Vinculado ao Ministério da Saúde, o órgão é uma das principais instâncias de deliberação sobre o Sistema Único de Saúde, e conta com representantes do governo, usuários de serviços e trabalhadores da área de saúde. Para que as alterações entrem em vigor, elas precisam ser aprovadas pela Comissão Intergestores Tripartite, que reúne representantes de Ministério da Saúde e secretarias de Saúde municipais e estaduais. As próximas reuniões da entidade estão marcadas para os dias 24 e 31 de agosto, mas as pautas ainda não foram divulgadas publicamente.

A Associação Brasileira de Saúde Coletiva avalia que “essa decisão abre a possibilidade de organizar a AB [atenção básica] com base em princípios opostos aos da atenção primária em saúde” atualmente adotados pelo SUS. Em entrevista ao Nexo, Roberta Gondim, que é pesquisadora da Escola Nacional de Saúde Pública Sergio Arouca, ligada à Fundação Oswaldo Cruz, afirma que o modelo atual das equipes de saúde da família foi pensado considerando as melhores práticas de saúde básica no mundo. “Quando se flexibiliza a estratégia da saúde da família e se financia outras equipes de livre escolha, o município pode enxugar custos e trazer penalidades importantes. Ele pode prescindir da figura do médico”, exemplifica. Em um documento formulado após a reunião do dia 11 de agosto, o Conselho Nacional de Saúde afirmou que “estudos mostram que o investimento na Estratégia de Saúde da Família é mais custo-efetivo que o modelo de atenção básica tradicional”.

Além disso, membros da entidade têm manifestado a preocupação de que agentes comunitários de saúde sejam demitidos após as mudanças. Em nota, o coletivo de professores do Instituto de Medicina Social da Uerj (Universidade do Estado do Rio de Janeiro) diz que a atual estratégia “relativiza a importância” desses profissionais.

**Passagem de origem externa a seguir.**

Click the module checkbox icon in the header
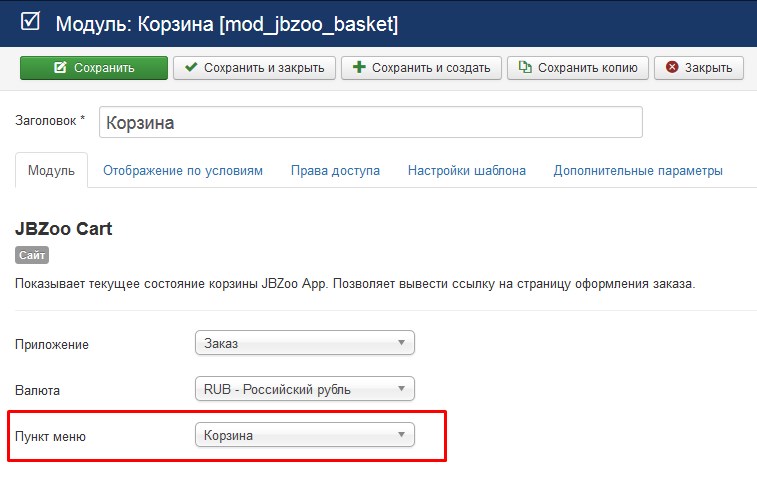The width and height of the screenshot is (757, 486). (30, 22)
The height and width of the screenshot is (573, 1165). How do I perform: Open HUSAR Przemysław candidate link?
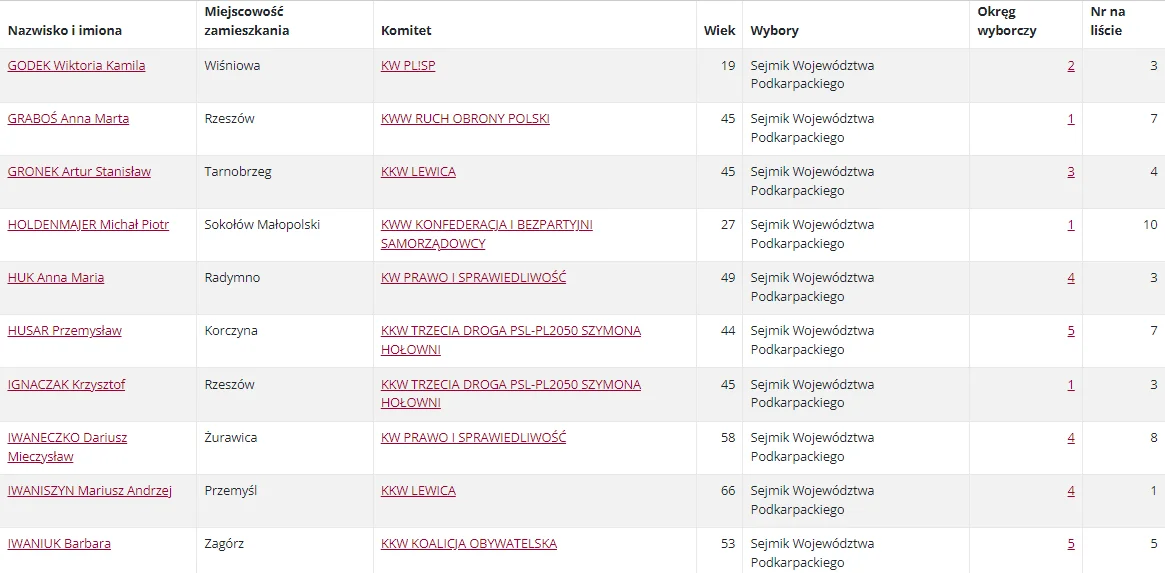[x=65, y=331]
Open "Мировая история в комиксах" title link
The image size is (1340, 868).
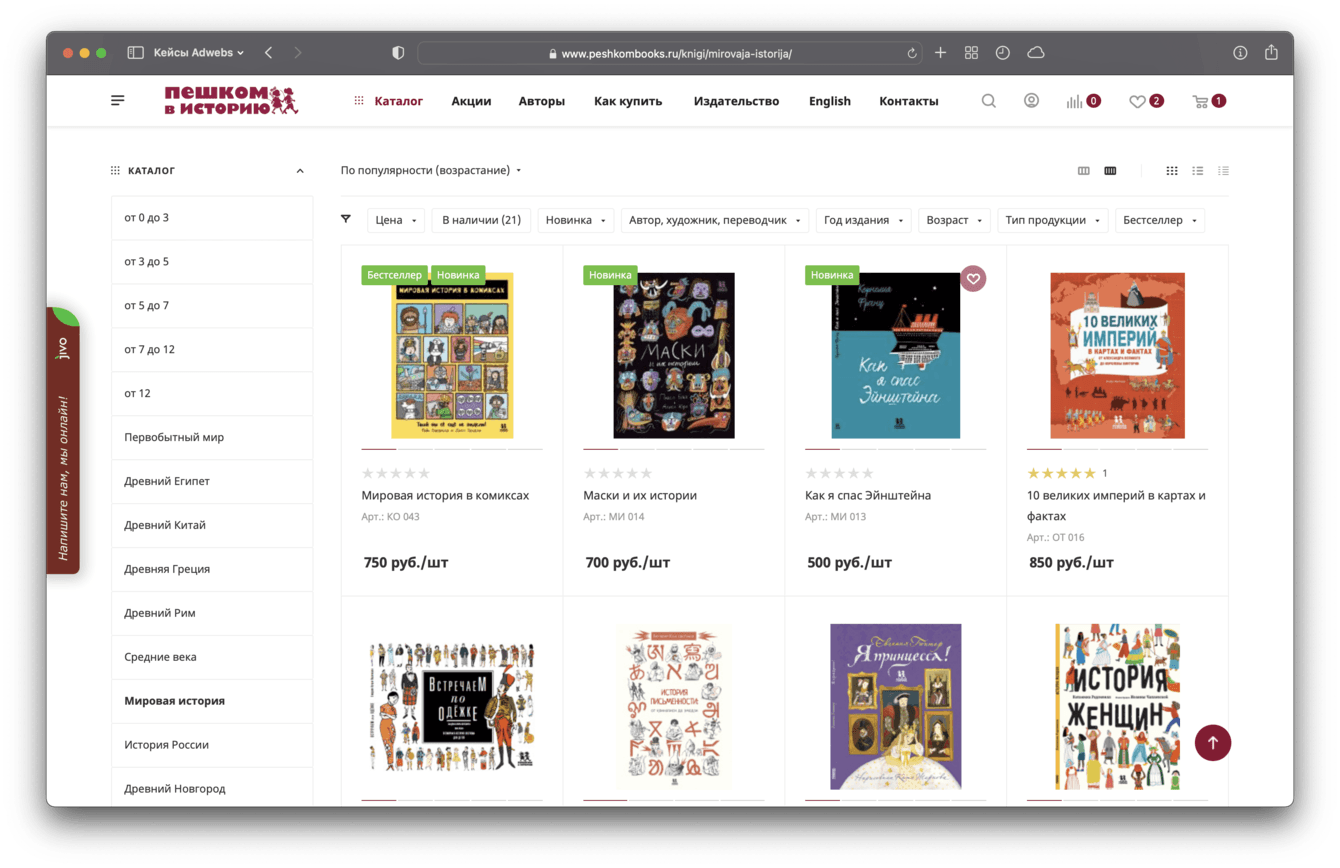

Para Gondim, os agentes comunitários asseguram que os serviços de saúde cheguem à população mais pobre. “Quando se junta os dois papéis [de agente de endemias e comunitário], abre-se mão das especificidades de cada agente”. Isso pode causar demissões em massa, afirma. As entidades também temem que a lista de serviços essenciais estabeleceria, na prática, “serviços máximos” para as Unidades Básicas de Saúde, que deixariam de buscar disponibilizar outros tipos de atendimento. Gondim diz acreditar que as medidas foram pouco discutidas e, apesar de serem anunciadas junto à promessa de aumento de investimento na atenção básica em 2017, se adequam, no longo prazo, à perspectiva de restrições de recursos.

O rechaço à proposta do governo para a Política Nacional de Atenção Básica se soma a uma série de críticas à gestão de Barros à frente do Ministério da Saúde. O maior doador individual para a campanha de 2014 do ministro, que foi eleito deputado federal pelo PP no Paraná, é sócio do Grupo Aliança, uma administradora privada de benefícios de saúde. Em 2016, Barros afirmou que o governo não tem capacidade de suprir todas as garantias de saúde que a legislação prevê para o cidadão brasileiro. Sua gestão propõe que se diminuam as exigências de cobertura mínima obrigatória dos planos de saúde privados, o que resultaria em “planos de saúde populares”, mais simples e acessíveis àqueles com menor poder aquisitivo. Para o governo, isso aliviaria a pressão exercida sobre o SUS. Para críticos, os planos não dariam conta das necessidades de seus clientes, que recorreriam a serviços públicos. Movimentos sociais ligados à área de saúde também criticam o governo do presidente Michel Temer, integrado por Barros, pela proposta de emenda constitucional 241/55, a PEC do Teto. Aprovada em dezembro de 2016, ela congela por 20 anos os gastos públicos, que não podem crescer acima da inflação. Críticos avaliam que ela prejudica investimentos na área social.